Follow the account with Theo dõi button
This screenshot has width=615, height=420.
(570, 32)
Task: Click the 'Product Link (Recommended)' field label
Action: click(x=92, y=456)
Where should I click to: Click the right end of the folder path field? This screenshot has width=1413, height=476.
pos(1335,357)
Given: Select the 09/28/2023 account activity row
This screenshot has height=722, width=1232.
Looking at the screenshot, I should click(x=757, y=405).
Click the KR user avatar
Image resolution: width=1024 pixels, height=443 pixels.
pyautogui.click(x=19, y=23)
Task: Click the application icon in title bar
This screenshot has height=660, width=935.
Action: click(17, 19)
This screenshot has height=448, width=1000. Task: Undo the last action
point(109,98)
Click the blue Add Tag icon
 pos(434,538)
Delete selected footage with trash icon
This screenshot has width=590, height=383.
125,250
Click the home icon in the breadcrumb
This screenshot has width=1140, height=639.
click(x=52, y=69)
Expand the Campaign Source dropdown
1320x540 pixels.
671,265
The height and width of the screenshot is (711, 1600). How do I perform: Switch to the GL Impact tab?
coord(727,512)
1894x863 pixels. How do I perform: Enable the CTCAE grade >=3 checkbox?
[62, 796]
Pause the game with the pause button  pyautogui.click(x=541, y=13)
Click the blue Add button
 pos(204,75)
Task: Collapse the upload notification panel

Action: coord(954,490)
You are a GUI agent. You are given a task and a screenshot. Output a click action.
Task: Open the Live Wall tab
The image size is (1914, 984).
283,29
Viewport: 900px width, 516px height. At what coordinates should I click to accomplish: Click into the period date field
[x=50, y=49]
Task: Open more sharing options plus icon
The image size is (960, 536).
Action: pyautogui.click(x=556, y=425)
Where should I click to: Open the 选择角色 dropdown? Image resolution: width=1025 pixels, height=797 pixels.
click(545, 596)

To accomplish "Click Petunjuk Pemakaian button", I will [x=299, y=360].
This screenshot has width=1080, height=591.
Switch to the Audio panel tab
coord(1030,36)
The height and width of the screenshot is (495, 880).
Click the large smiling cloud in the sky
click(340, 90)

###

What this task involves: For this exercise, retype the entire listing exactly.

Task response:
Follow the account with Theo dõi button
This screenshot has width=615, height=420.
(570, 32)
Task: Click the 'Product Link (Recommended)' field label
Action: click(x=92, y=456)
Where should I click to: Click the right end of the folder path field? This screenshot has width=1413, height=476.
pos(1335,357)
Given: Select the 09/28/2023 account activity row
This screenshot has height=722, width=1232.
Looking at the screenshot, I should click(x=757, y=405).
Click the KR user avatar
Image resolution: width=1024 pixels, height=443 pixels.
pyautogui.click(x=19, y=23)
Task: Click the application icon in title bar
This screenshot has height=660, width=935.
Action: click(17, 19)
This screenshot has height=448, width=1000. Task: Undo the last action
point(109,98)
Click the blue Add Tag icon
 pos(434,538)
Delete selected footage with trash icon
This screenshot has width=590, height=383.
125,250
Click the home icon in the breadcrumb
This screenshot has width=1140, height=639.
click(x=52, y=69)
Expand the Campaign Source dropdown
1320x540 pixels.
671,265
The height and width of the screenshot is (711, 1600). How do I perform: Switch to the GL Impact tab?
coord(727,512)
1894x863 pixels. How do I perform: Enable the CTCAE grade >=3 checkbox?
[62, 796]
Pause the game with the pause button  pyautogui.click(x=541, y=13)
Click the blue Add button
 pos(204,75)
Task: Collapse the upload notification panel

Action: coord(954,490)
You are a GUI agent. You are given a task and a screenshot. Output a click action.
Task: Open the Live Wall tab
The image size is (1914, 984).
283,29
Viewport: 900px width, 516px height. At what coordinates should I click to accomplish: Click into the period date field
[x=50, y=49]
Task: Open more sharing options plus icon
The image size is (960, 536).
Action: pyautogui.click(x=556, y=425)
Where should I click to: Open the 选择角色 dropdown? Image resolution: width=1025 pixels, height=797 pixels.
click(545, 596)

To accomplish "Click Petunjuk Pemakaian button", I will [x=299, y=360].
This screenshot has width=1080, height=591.
Switch to the Audio panel tab
coord(1030,36)
The height and width of the screenshot is (495, 880).
Click the large smiling cloud in the sky
click(340, 90)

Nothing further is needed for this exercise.